5) Fish oil–If there is an agent that reduces triglycerides, it’s the omega-3 fatty acids from fish oil, EPA and DHA. However, higher doses are required, e.g., 3600 mg EPA + DHA per day, divided into two doses. Omega-3 fatty acids activate the enzyme, lipoprotein lipase, that is responsible for clearing triglyceride-containing lipoproteins from the bloodstream. Ideally, this should come in the form of liquid triglyceride fish oil, such as that from Ascenta NutraSea or Nordic Naturals, not the stuff from big box retailers that comes in capsules as the less well-absorbed ethyl ester form. It should certain NOT be the prescription form, Lovaza, as this is a big ripoff, plain and simple. (It represents a loophole in FDA regulations in that a company who can spend the money to gain FDA approval for a health indication can take something in the public domain and give it the veneer of a “drug” while charging drug-like prices for it–typical monthly cost: $300–provided physicians can be persuaded to prescribe it. There is NO analysis showing superiority over, say, Sam’s Club fish oil for $18.99 for triple-strength capsules with 900 mg omega-3s.) And it should not be krill oil, a trivial source of EPA + DHA, nor linolenic acid from flaxseed or chia. (These are fine foods, but not for reducing triglycerides.)
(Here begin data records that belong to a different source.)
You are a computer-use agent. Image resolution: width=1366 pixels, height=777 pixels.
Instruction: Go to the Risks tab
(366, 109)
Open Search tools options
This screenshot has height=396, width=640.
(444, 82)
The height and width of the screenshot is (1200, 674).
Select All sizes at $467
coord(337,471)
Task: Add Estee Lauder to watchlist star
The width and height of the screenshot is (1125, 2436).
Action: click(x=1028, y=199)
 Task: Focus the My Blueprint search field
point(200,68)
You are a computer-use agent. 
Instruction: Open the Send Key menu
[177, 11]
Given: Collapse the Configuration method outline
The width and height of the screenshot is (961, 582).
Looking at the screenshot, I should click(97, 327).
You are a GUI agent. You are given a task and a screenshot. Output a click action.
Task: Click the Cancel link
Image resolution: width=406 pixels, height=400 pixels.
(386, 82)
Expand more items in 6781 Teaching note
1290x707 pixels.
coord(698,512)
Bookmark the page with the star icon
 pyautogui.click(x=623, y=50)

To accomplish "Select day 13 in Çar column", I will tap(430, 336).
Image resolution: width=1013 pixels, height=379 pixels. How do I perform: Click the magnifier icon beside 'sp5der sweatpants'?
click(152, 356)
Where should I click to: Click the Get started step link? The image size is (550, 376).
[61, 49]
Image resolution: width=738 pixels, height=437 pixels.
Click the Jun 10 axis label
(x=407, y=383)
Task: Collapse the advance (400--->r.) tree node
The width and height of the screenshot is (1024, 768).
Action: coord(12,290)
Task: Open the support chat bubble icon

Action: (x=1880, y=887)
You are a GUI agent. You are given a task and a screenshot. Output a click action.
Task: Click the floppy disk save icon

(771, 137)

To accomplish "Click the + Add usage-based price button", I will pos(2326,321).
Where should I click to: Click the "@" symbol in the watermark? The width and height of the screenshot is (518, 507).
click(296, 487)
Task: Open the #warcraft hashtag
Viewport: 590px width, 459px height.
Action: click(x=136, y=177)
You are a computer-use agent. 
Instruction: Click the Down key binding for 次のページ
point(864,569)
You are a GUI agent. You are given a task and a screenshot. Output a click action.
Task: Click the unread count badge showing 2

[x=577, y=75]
6) Correct vitamin D deficiency–At 13 ng/ml, April is woefully deficient. While correcting vitamin D deficiency does not reduce triglycerides per se, it can improve insulin responses and indirectly reduce triglycerides. The dose of D3 or cholecalciferol–the HUMAN form–is likely to be something like 10,000 units per day, the dose required to raise her 25-hydroxy vitamin D level to 60-70 ng/ml. (The prescription form is usually D2 or ergocalciferol, the MUSHROOM form, that is inferior in effect and duration. I don’t believe any mushrooms read this blog. There is a prescription D3, but it is not usually prescribed.)
This approach is uniformly effective. While gemfibrozil reduces triglycerides but achieves little else, the above approach also:
–Achieves weight loss–especially from visceral fat stores
–Reduces blood sugar–often sufficient to reverse diabetes
–Reduces appetite–since you lose the gliadin-derived opiates that stimulate appetite
–Reduces inflammation–because you lose the gliadin-induced abnormal intestinal permeability
–Improves gallbladder function–because you lose the lectin of wheat that blocks cholecystokinin, the hormone that stimulates the gallbladder
–Improves bowel flora–since the disruptive effects of gliadin, wheat germ agglutinin, and amylopectin A are removed.
–Improves a long list of other individual wheat-related phenomena
Target triglyceride level? I aim for 60 mg/dl or less, the level that we KNOW is associated with complete relief from abnormal triglyceride-related phenomena.